C.W. Chun (2009) a synthétisé leurs propos communs en les résumant comme suit :

Verbale/Linguistique : Que disent les personnages ou à quoi pensent-ils ? Il n’y a aucune limite à ce que les mots peuvent faire dans un roman graphique.

Visuelle/Spatiale : Les dessins des romans graphiques sont naturellement visuels. Placer les personnages dans des ensembles et des milieux encourage l’apprentissage spatial.

Mathématique : La bande dessinée et en particulier le roman graphique dans notre cas a une longue histoire avec le formalisme, qui a toujours impliqué des arrangements mathématiques de panneaux (disposition, taille, etc.).

Cinétique/ Corporelle : Que fait votre personnage ? Tous les dessinateurs à travers le monde attesteront les mouvements du corps et le dessin des expressions et traits de caractère. Les personnages ont souvent les expressions que nous pouvons avoir dans la réalité.

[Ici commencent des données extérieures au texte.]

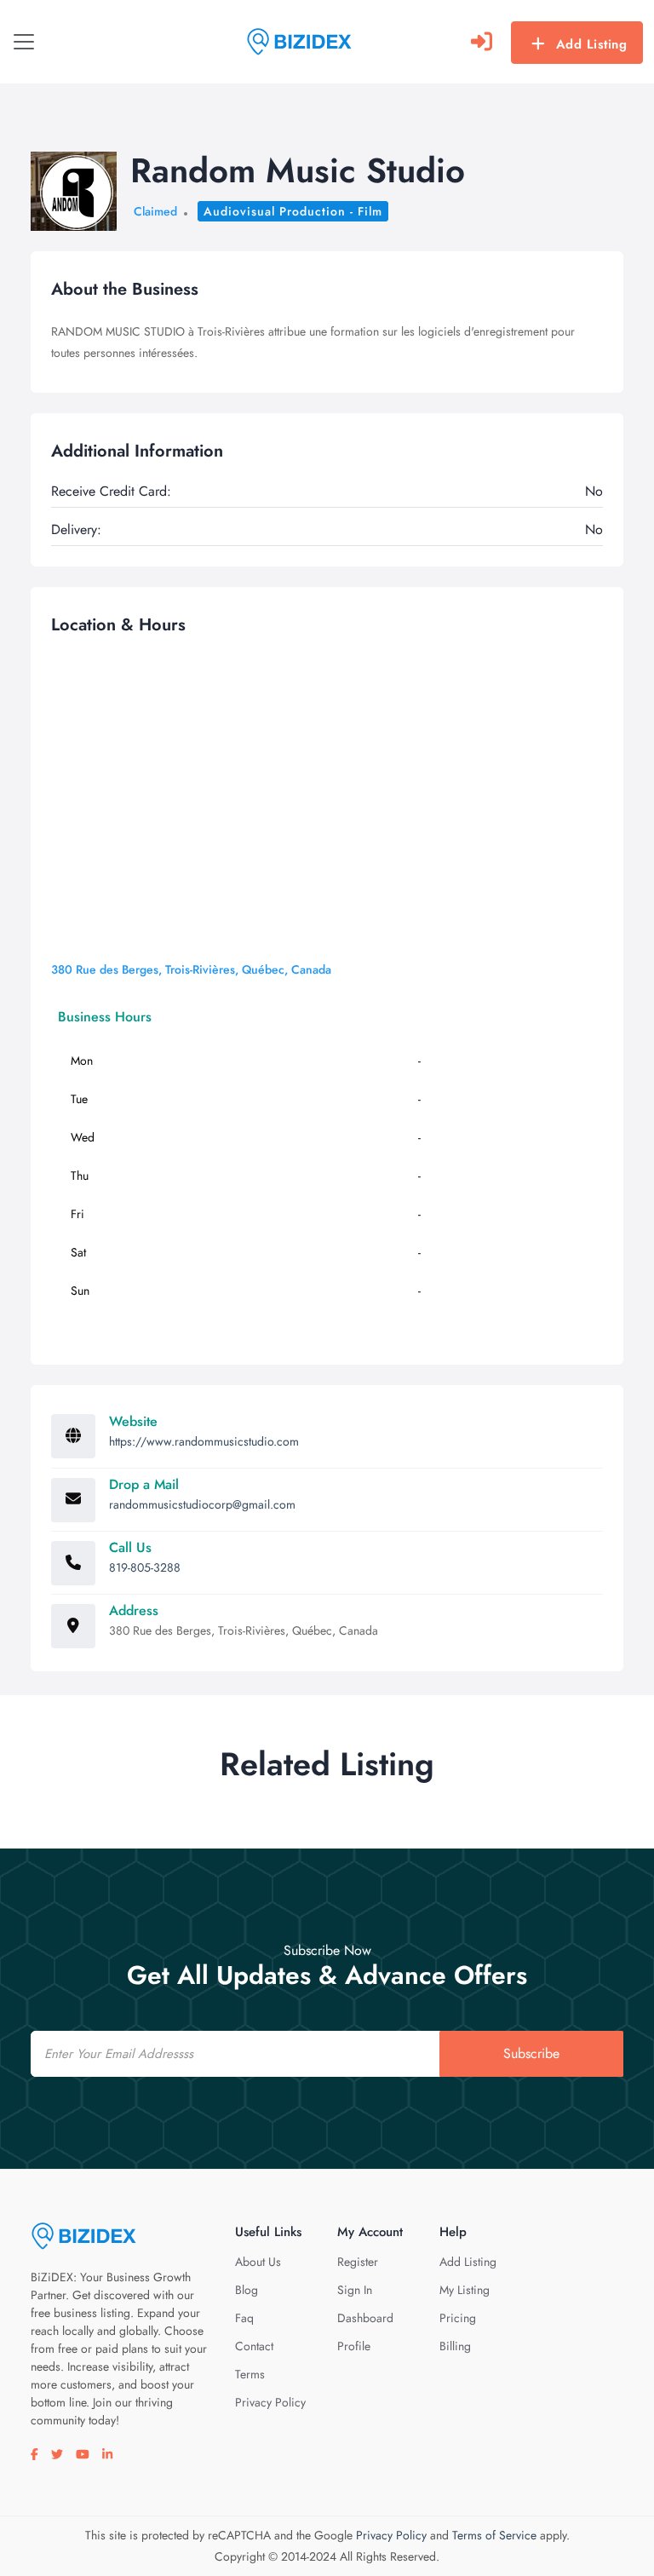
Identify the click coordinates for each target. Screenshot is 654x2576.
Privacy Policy (270, 2402)
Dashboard (365, 2317)
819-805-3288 (145, 1567)
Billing (455, 2346)
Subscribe (531, 2053)
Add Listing (592, 44)
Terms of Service (494, 2535)
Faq (244, 2317)
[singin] (481, 42)
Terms (250, 2374)
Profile (353, 2346)
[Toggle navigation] (24, 42)
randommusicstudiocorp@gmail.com (202, 1504)
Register (357, 2261)
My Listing (464, 2289)
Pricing (457, 2317)
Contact (254, 2346)
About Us (258, 2261)
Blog (246, 2289)
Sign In (354, 2289)
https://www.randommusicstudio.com (204, 1441)
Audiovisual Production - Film (293, 211)
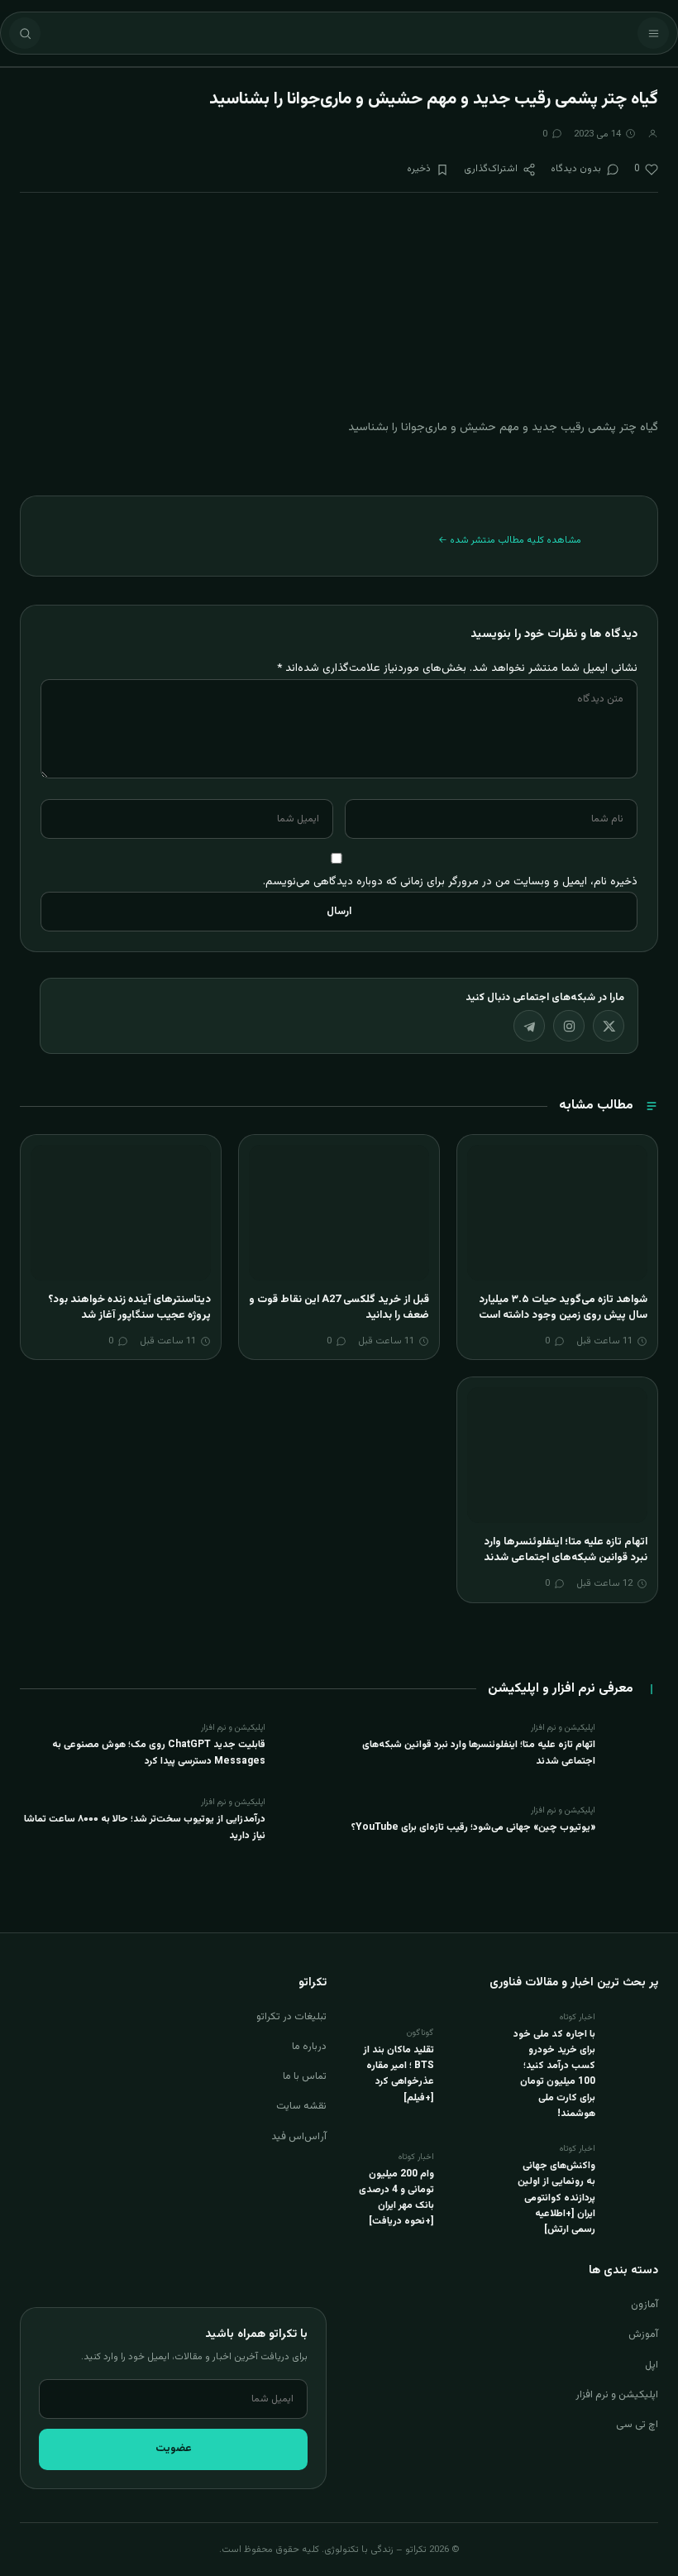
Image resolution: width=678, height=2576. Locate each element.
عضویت (173, 2448)
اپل (651, 2365)
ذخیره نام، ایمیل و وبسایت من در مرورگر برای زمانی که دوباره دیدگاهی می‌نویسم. (450, 881)
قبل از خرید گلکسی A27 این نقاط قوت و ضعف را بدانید (339, 1307)
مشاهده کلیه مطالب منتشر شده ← (509, 540)
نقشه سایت (301, 2106)
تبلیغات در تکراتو (291, 2017)
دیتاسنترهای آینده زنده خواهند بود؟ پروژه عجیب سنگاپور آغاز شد (129, 1307)
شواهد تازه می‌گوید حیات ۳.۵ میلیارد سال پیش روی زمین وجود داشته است (563, 1307)
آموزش (643, 2334)
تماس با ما (305, 2076)
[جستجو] (25, 33)
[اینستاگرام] (569, 1025)
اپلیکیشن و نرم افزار (616, 2395)
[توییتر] (608, 1025)
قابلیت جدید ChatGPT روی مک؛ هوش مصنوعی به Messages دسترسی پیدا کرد (158, 1752)
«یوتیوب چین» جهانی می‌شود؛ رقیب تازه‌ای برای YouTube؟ (473, 1827)
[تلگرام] (529, 1025)
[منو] (653, 33)
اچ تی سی (637, 2424)
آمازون (644, 2304)
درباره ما (309, 2046)
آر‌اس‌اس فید (299, 2136)
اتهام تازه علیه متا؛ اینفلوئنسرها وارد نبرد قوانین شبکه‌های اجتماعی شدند (565, 1550)
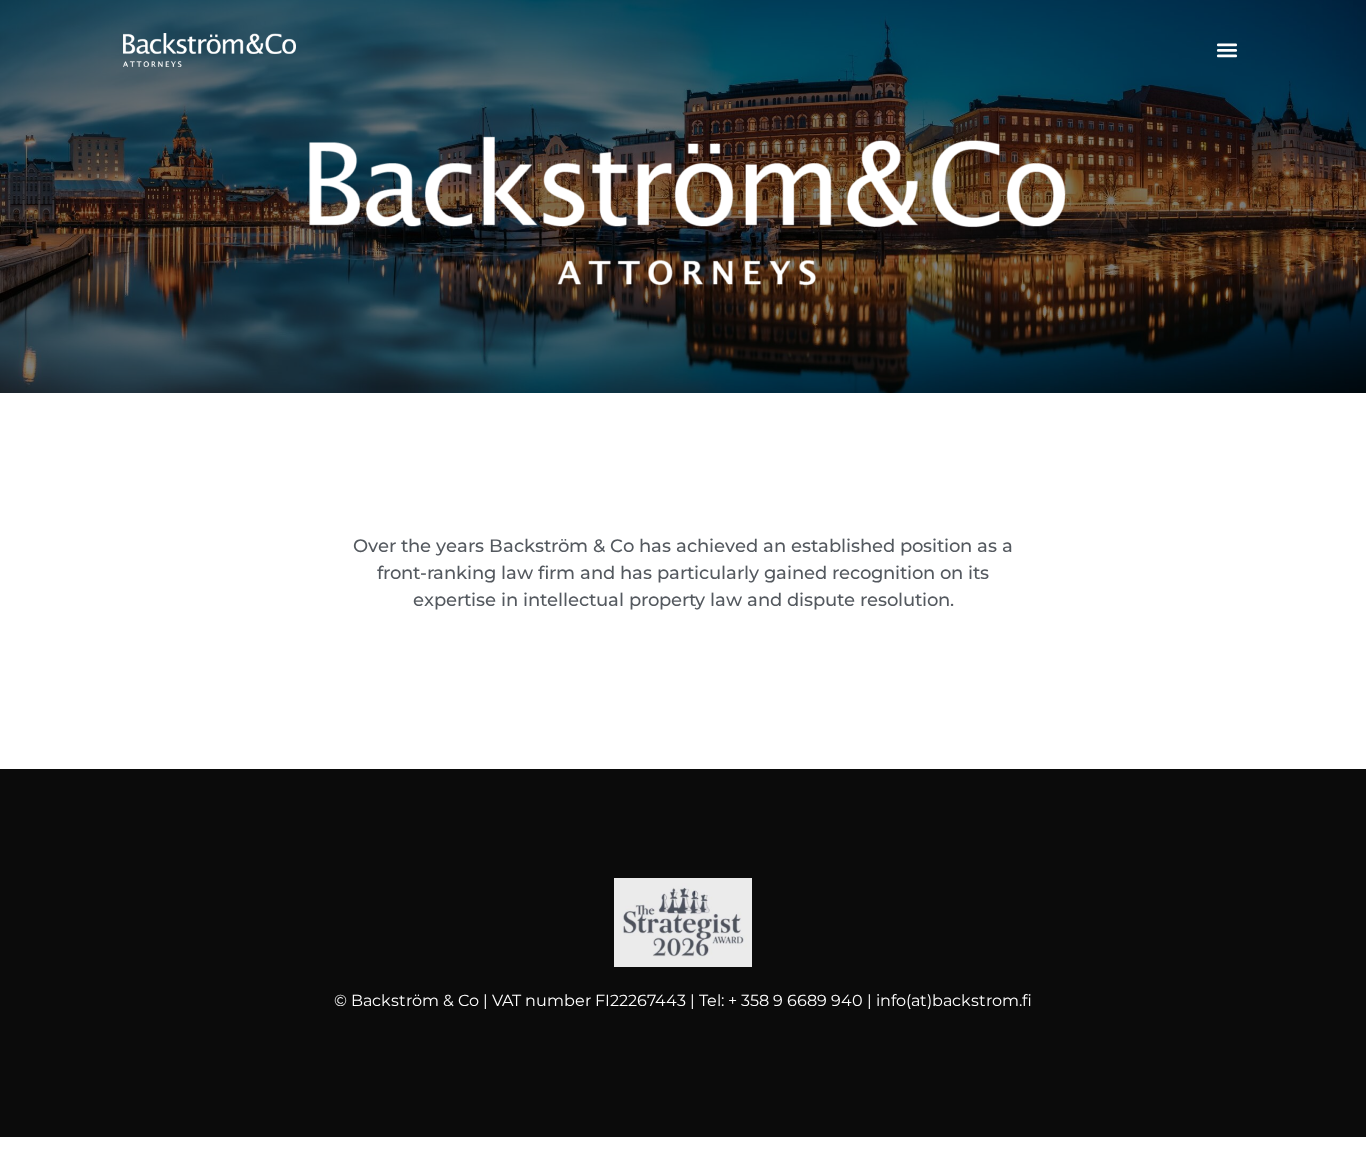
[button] (1226, 50)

Interpersonnelle : Quels sont les personnages avec lesquels vous sympathisez ? Il y a des jeux de collaboration (pour comprendre l’autre par exemple).

Intrapersonnelle : Quel est l’humour de votre personnage ? À quoi il/elle pense ? Le roman graphique est riche en matière exploration de soi.

Naturaliste : Où votre personnage est-il placé ? Exploration de ses environs naturels.

Musicale/Rythmique : Les romans graphiques sont une narration très rythmée. Il y a répétition des panneaux et histoires fictives qui en découlent.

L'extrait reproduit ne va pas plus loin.